So Lindsay Lohan might leave jail as early as Sunday, August 1st. I never really thought about this, but apparently the 30 seconds from the jail house door to the car is, like, the most important 30 seconds of a young, famous felon’s life, looks-wise.
There is a small, dirty public bathroom in the reception area that she will be allowed to use briefly before she leaves,” an insider very familiar with Century Regional Correctional Facility tells me. “She will not be allowed to plug in a hairdryer and get a blow out and she can forget about using a flattening iron. There will be no full-length mirror and only if the corrections officers decide to be nice will they close the area to the public.

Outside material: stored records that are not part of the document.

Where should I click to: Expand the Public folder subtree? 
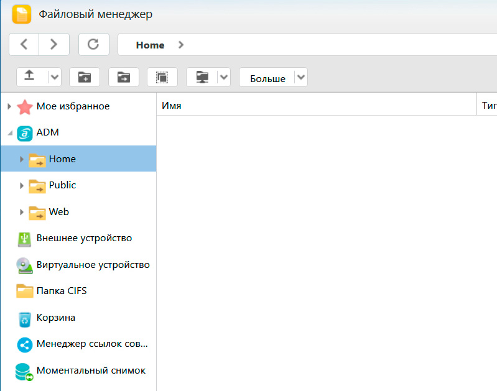pyautogui.click(x=22, y=185)
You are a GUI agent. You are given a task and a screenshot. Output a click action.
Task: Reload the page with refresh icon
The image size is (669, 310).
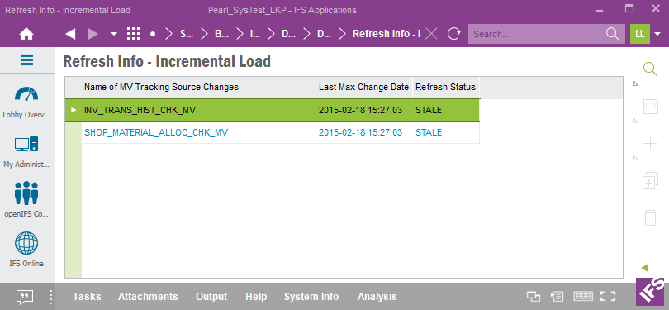(455, 34)
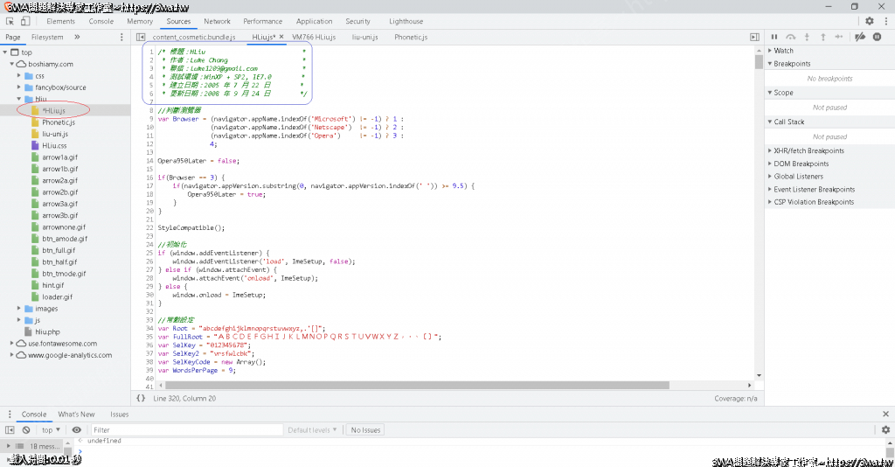Viewport: 895px width, 467px height.
Task: Click the No Issues button
Action: 365,430
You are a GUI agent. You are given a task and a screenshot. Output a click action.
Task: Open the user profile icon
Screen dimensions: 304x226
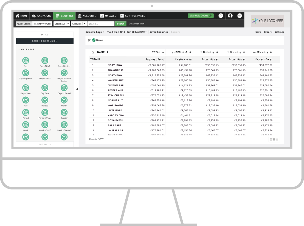pyautogui.click(x=230, y=16)
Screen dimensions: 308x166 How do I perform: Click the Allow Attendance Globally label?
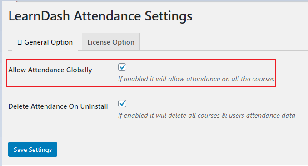[x=50, y=70]
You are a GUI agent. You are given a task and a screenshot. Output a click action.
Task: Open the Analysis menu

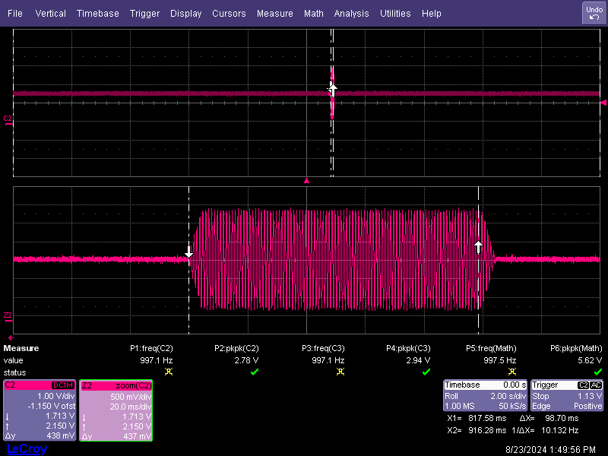351,13
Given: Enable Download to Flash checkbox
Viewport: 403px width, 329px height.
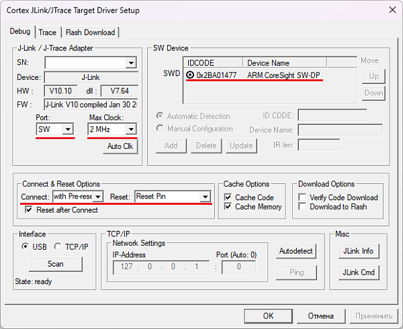Looking at the screenshot, I should pyautogui.click(x=302, y=207).
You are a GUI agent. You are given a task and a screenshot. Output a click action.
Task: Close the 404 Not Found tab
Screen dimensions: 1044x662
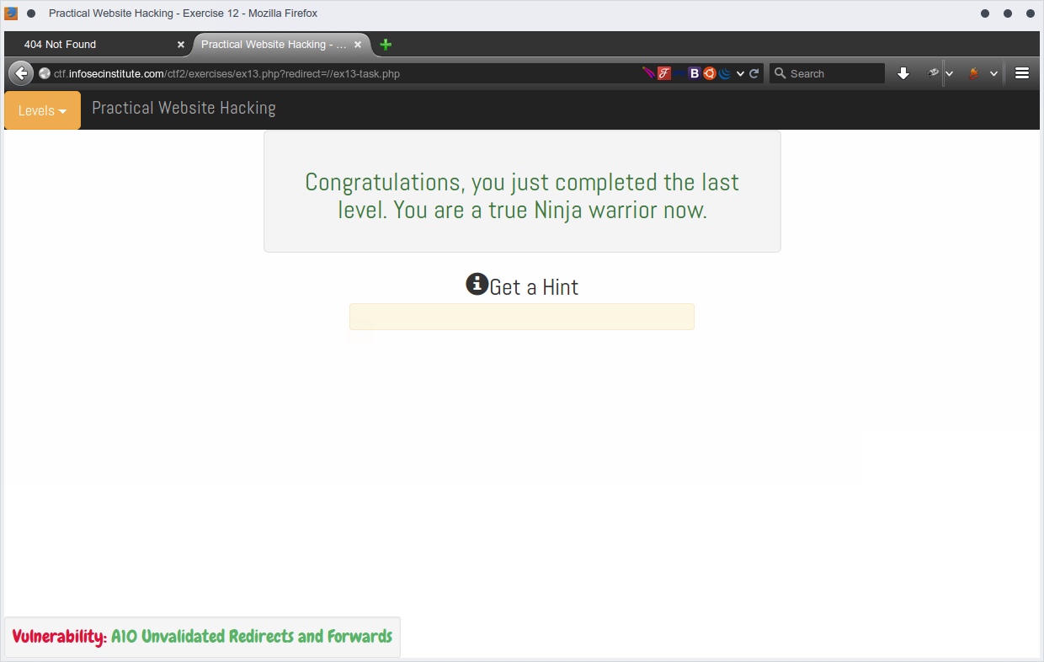180,45
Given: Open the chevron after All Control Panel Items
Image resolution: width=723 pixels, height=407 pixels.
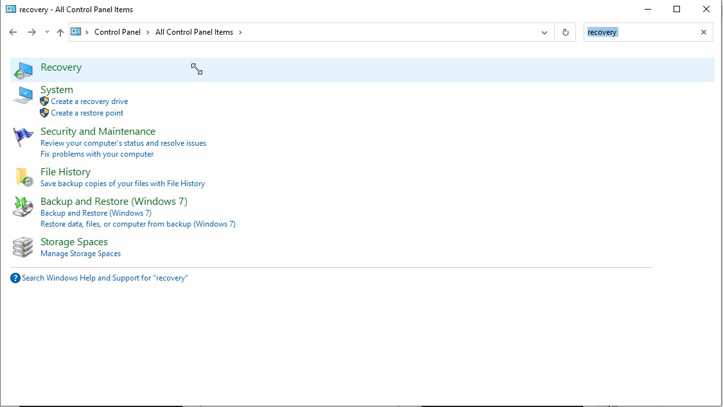Looking at the screenshot, I should (241, 31).
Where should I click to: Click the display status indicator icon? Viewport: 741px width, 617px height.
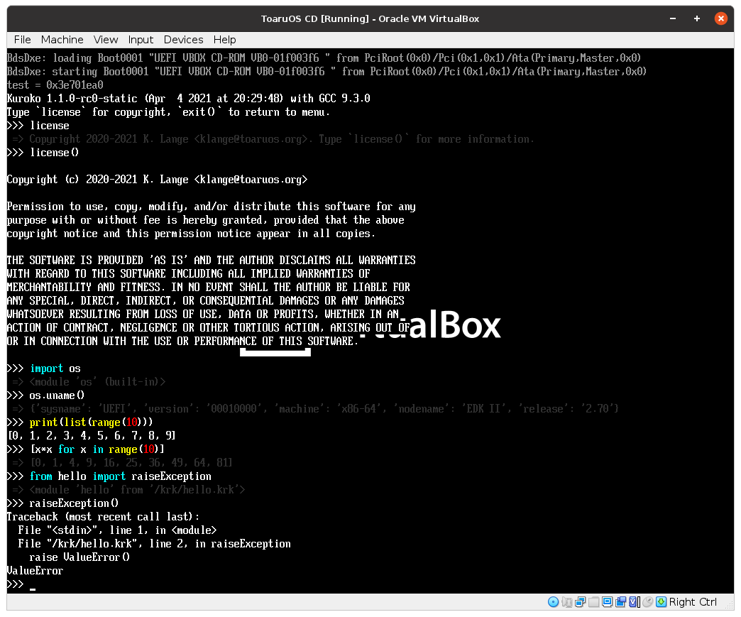607,602
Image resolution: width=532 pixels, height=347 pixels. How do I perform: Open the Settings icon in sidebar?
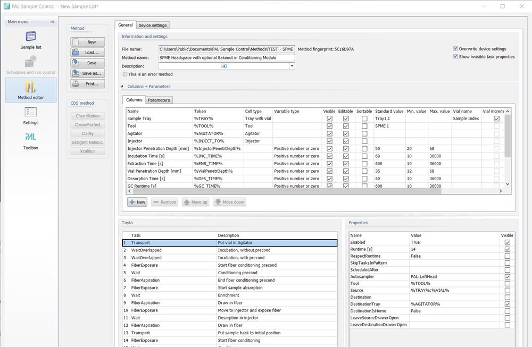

You hear that? You can just FORGET about a flattening iron. Were you thinking about a flattening iron? DON’T. FORGET IT. Straight up MEMENTO that S.
Also:
When Paris Hilton left the same prison a few years ago, image experts choreographed her 30-second walk to her waiting SUV step by step, even down to when she cried out “mommy.” Lindsay’s exit will be no different and it has already been decided she will leave wearing her own 6126 by Lindsay Lohan brand of leggings.
Let’s just all take a second to reassure ourselves that good does exist in the world. Ummmm. My friend bought me a delicious dinner last night. OK, cool. Phew. I’ll close the window now.